Data records:
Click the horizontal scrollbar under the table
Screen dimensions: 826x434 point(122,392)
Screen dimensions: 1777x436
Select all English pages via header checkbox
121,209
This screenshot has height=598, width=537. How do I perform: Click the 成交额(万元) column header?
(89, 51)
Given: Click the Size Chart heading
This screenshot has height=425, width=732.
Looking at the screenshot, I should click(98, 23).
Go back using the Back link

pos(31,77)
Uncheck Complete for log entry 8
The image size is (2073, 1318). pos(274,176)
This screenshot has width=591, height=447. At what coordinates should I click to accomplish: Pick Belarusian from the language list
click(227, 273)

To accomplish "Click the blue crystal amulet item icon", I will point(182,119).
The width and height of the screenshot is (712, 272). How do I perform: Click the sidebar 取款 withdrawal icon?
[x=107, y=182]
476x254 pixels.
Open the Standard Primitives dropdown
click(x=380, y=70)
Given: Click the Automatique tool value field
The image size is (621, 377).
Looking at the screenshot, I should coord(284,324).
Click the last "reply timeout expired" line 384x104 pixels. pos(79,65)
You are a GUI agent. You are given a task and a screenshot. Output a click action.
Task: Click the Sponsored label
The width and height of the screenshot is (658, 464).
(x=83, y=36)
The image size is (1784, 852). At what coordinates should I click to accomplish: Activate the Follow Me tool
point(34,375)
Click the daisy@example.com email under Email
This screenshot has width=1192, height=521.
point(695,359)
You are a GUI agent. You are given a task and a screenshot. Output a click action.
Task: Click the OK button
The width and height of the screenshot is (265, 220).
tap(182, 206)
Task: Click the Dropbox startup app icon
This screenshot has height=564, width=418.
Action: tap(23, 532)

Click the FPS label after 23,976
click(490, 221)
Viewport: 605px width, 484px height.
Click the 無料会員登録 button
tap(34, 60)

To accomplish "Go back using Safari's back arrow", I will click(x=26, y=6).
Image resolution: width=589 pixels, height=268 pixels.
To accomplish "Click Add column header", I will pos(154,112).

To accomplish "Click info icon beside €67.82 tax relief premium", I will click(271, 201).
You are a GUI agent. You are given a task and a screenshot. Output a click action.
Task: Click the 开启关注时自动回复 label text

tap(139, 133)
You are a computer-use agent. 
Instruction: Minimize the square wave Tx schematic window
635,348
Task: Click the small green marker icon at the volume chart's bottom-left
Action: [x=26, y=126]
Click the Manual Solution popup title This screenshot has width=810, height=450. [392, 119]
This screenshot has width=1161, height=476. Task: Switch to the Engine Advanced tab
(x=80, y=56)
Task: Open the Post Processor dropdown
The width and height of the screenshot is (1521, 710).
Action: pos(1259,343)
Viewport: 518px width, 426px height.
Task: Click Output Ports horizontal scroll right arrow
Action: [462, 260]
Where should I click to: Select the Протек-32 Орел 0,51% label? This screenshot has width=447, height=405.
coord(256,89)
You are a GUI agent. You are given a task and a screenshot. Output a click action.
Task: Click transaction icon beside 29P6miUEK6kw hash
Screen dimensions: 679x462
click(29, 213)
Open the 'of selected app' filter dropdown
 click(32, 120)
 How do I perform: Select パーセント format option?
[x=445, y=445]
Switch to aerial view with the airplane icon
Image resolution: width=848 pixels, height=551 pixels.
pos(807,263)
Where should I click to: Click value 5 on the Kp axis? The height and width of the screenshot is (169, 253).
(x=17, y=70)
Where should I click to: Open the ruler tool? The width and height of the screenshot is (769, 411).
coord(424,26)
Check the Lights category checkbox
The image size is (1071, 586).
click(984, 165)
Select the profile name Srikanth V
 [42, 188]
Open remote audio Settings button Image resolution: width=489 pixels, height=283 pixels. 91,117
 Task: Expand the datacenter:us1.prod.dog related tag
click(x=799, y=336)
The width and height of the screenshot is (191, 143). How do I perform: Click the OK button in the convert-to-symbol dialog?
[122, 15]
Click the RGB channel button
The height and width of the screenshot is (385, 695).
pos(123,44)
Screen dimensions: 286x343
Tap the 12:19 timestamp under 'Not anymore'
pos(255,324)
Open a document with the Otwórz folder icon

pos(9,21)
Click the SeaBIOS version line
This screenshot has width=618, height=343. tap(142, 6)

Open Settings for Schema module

Problem statement: Please rewrite the part of the entries that opens with the line containing "Task: Click the Dropbox startup app icon" and closes with the line containing "Action: [x=26, y=126]", changing "Minimize" to "Maximize" and leaving everything else as it is.

Exercise result:
Task: Click the Dropbox startup app icon
This screenshot has height=564, width=418.
Action: tap(23, 532)

Click the FPS label after 23,976
click(490, 221)
Viewport: 605px width, 484px height.
Click the 無料会員登録 button
tap(34, 60)

To accomplish "Go back using Safari's back arrow", I will click(x=26, y=6).
Image resolution: width=589 pixels, height=268 pixels.
To accomplish "Click Add column header", I will pos(154,112).

To accomplish "Click info icon beside €67.82 tax relief premium", I will click(271, 201).
You are a GUI agent. You are given a task and a screenshot. Output a click action.
Task: Click the 开启关注时自动回复 label text

tap(139, 133)
You are a computer-use agent. 
Instruction: Maximize the square wave Tx schematic window
635,348
Task: Click the small green marker icon at the volume chart's bottom-left
Action: [x=26, y=126]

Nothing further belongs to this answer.